There are far too many fond memories of the Speaker to recount on here today, but I will share a few of them.The Speaker had very sensitive hearing. While Speakers before him had always allowed the members to speak at will during introductions and announcements in the morning, he demanded that the members take all conversations outside or sit quietly at their desks. This did not sit well with everyone, especially the Representatives - of both parties - he called out by name to shush.
I was caught up in all of this. You see, I have the annoying habit of clicking my pens. One day during Third Reading, I was clicking away when I heard the Speaker call me over. "What an honor," I thought. He handed me a note. No doubt some important message to deliver or fact to look up. Wrong. I opened the note and saw that the Speaker had scribbled if I could please stop clicking my pen.
He was less discrete about asking the members to be quiet. He wen about that by gaveling like a mad-man and looking over the chamber until people understood what he meant.

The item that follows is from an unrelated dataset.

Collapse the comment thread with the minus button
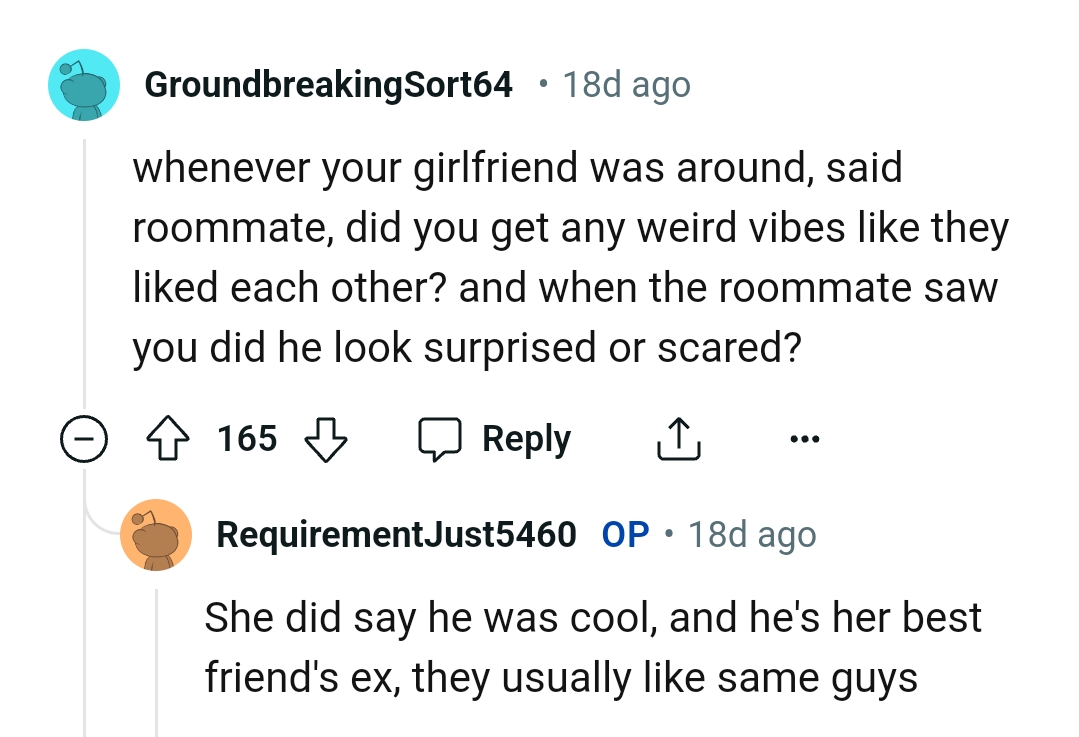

Unfortunately for the Front Desk staff, we always had our back to the Speaker and the first time he gave out one of his famous gavelings, it caught us all by surprise. So much so that Marilyn, our Chief Clerk fell off her chair. As she was scrambling to pick herself, and her chair, up, the Speaker scolded the Members, "See what you made me do to Marilyn."
At this point, Marilyn was bright red and the entire chamber had erupted in laughter.
On another occasion, he gaveled, then said, "I just had to get it out of my system." That prompted Rep. Al White (R-Winter Park) to come to the podium and remark, "Mr. Speaker, with that gavel, you got it out of my system."
After a bill that would have authorized the Colorado DMV to issue Denver Broncos license plates passed with a 52-12 margin, the Speaker announced the result as such, "With 52 aye votes and 12 Raider fans, the bill is passed."
The Speaker was also good at taking jokes. In 2005, the Speaker got an especially awful haircut. Rep. Pommer (D-Boulder) got a picture of the Speaker with the new do and had a transparency made to display on the amendment board, which, incidentally, I was in charge of. The day the Speaker revealed his new haircut was, tragically for him, the same day the House was slated to debate a new bill regulating hair dressers and barbers. Rep. Pommer hatched a scheme with me. He said he would come to the microphone to make a statement in support of the bill, but ask for a technical amendment at which point I would display the picture of the Speaker.
The stunt was an enormous success. The Speaker was in the back of the room for the stunt and I could see him laughing it off. Rep. Pommer got some cracks in with the picture on the screen. He said that the Speaker's barber had a 2-for-1 special on that fateful day, but since the Speaker was on his own he had decided to get both haircuts himself.
My favorite memory of Speaker Romanoff, however, was one day after Session had ended. My carpool friends and I were stranded because our ride had incurred a flat. We had no recourse and were hoping somebody would drive from Ft. Collins to come pick us up. As we were walking into the Capitol to go use the phones, we ran into the Speaker. He asked us what we were still doing at work. We told him our ordeal and he said, "Well, you know, I have AAA. Let me call and see if they'll come take care of you."
They would, but there was a catch: the Speaker would have to stick around to sign the paperwork. So, the Speaker waited with us, three guys fresh out of college, for an hour in the Capitol cafeteria until our car was set to go. And he never complained. He asked us questions, told us stories, and was as pleasant as could be.
He even let us in on a little secret: he had a date that night that he was really nervous about. He called the lucky girl right there in front of us to let her know that he was going to be a little late. I could not believe my ears. The Speaker of the House had taken the time to help us out on a night that he had a hot date.This last week, the Speaker could have been appointed to the US Senate seat being vacated by Sen. Ken Salazar (D-CO). Governor Ritter chose not to appoint him, I think, to the detriment of all Coloradoans. The State is much better off because of Andrew Romanoff, that's why he'll always be my Speaker.